El pensamiento solo, aunque sea todo un hallazgo revelador, todavía no es un acto creativo. La etapa final es la traducción de la idea y en acción. Traducir la iluminación en realidad convierte la gran idea en algo más que un simple pensamiento pasajero; la idea se vuelve útil y por tanto se reflejará en el acta final del acuerdo alcanzado.
Resumiendo las características de este método, hemos de decir que tratamos de comunicar, negociar, pero sobre todo establecer una estrategia en la búsqueda de alternativas. Nuestro método se basará en la anulación del poder y del derecho, para llegar al verdadero interés, utilizando herramientas de la teoría de los juegos. Y nuestro OBJETIVO FINAL será la creación de la ilusión de las partes en la búsqueda de su solución

Propuesta de técnicas para la creatividad: No querríamos terminar este apartado sin mencionar algunas de las técnicas que utilizamos en el trabajo mediador. En este sentido las resumiríamos en las siguientes:

         MAPAS MENTALES; mediante lo que llamamos el mapa del conflicto, las partes han de analizar y poner en la agenda lo positivo y lo negativo de cada decisión que se gestione. Con ello procuramos hacer responsable a las partes de sus decisiones y de igual manera lograr ponerse en el lugar del otro cuando acuerden decisiones
         EL ARTE DE PREGUNTAR: Decididamente, la mediación es comunicación, luego nada más sencillo para la búsqueda creativa que la exploración mediante preguntas abiertas e inclusivas, pero cabe recordar que estemos atentos a los gestos que hay detrás de cada respuesta, que nos darán la interpretación del verdadero mensaje que nos quieren dar los mediados.
         BRAINSTORMING o lluvia de ideas. Pongamos encima de la mesa de negociación, todas las posibles vías alternativas y vayamos descartando una por una aquellas que no consensuemos. Viendo todas las probabilidades nos permite poder elegir en conciencia.
         La técnica que los magos llaman SCAMPER: SUSTITUIR las decisiones, COMBINAR las opciones que barajemos, ADAPTAR las historias alternativas que analicemos, MODIFICAR nuestras percepciones del conflicto como algo positivo, UTILIZAR el proceso para llegar al fin que perseguimos, ELIMINAR O REDUCIR la agresividad o falta de comunicación que nos ha traido y REORDENAR nuestras ideas para encontrar la decisión o acuerdo eficaz
         CREAR EN SUEÑOS. Buscamos en el inconsciente aquello que no creíamos que podíamos proponer pero que ahora se nos muestra como una salida creativa al conflicto que vivimos.

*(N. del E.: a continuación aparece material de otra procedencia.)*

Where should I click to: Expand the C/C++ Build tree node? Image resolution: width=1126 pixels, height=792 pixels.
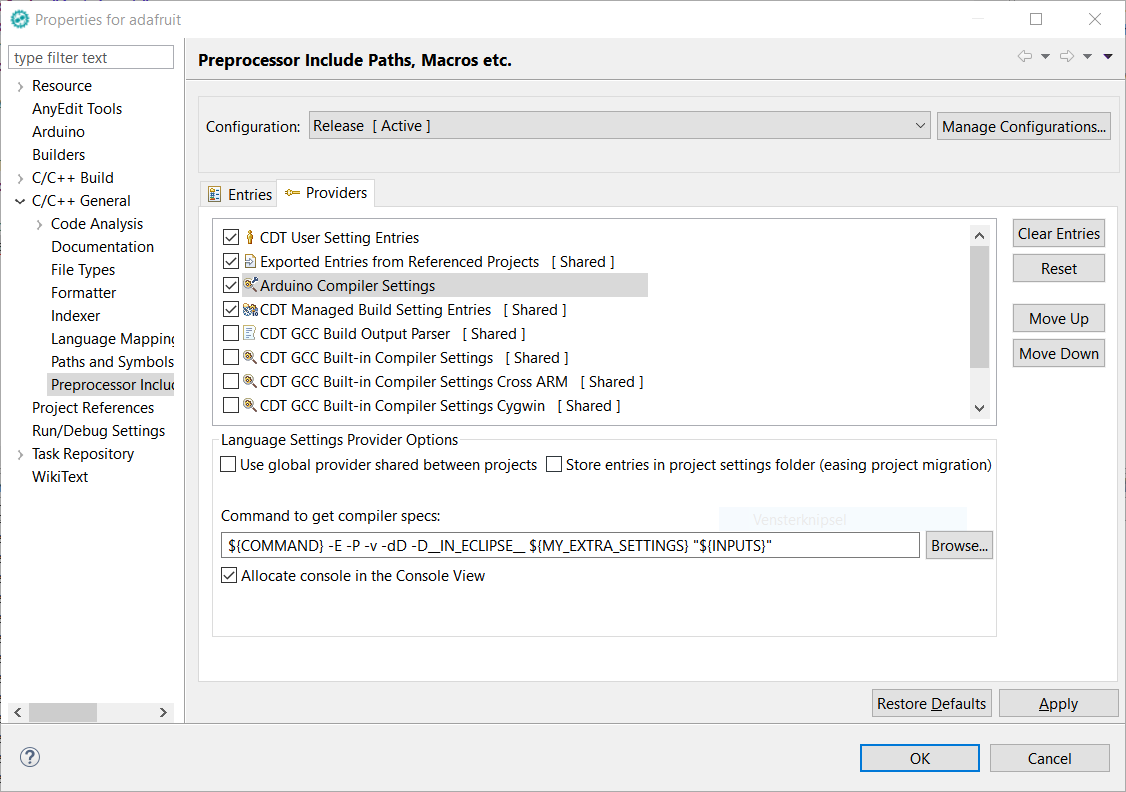[x=20, y=178]
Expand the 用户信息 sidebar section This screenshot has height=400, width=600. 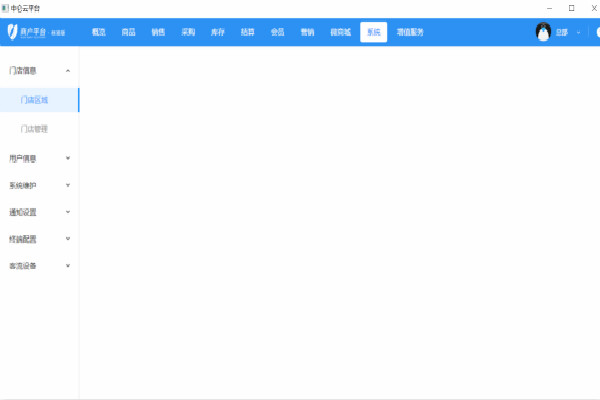click(x=67, y=158)
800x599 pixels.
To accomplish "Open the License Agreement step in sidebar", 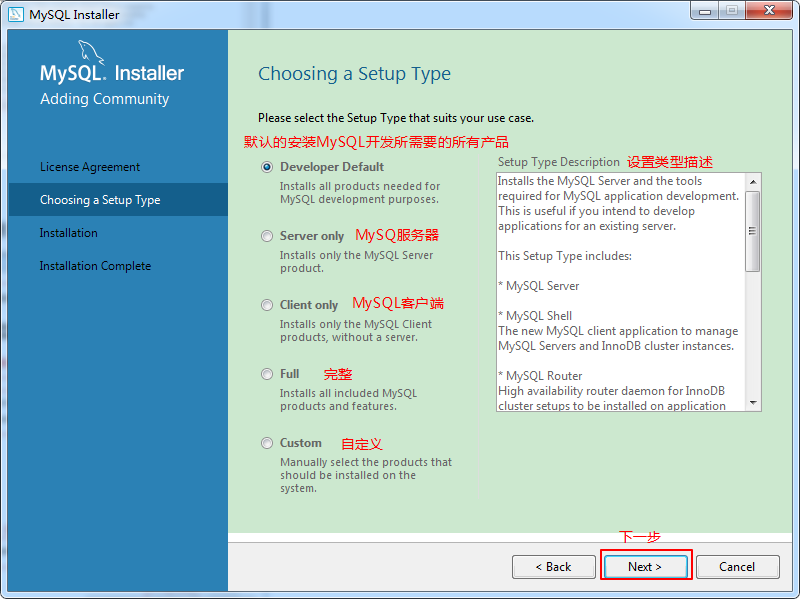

En definitiva, Podríamos decir que   las personas más creativas no lo son en todos los campos, si no que lo son en unos determinados y que la creatividad nuestra se pone a disposición de los mediados. Los límites están en la legalidad y hay que ver más allá de lo que realmente cuestionan del problema. Utiliza la magia de las palabras y la búsqueda de soluciones creativas.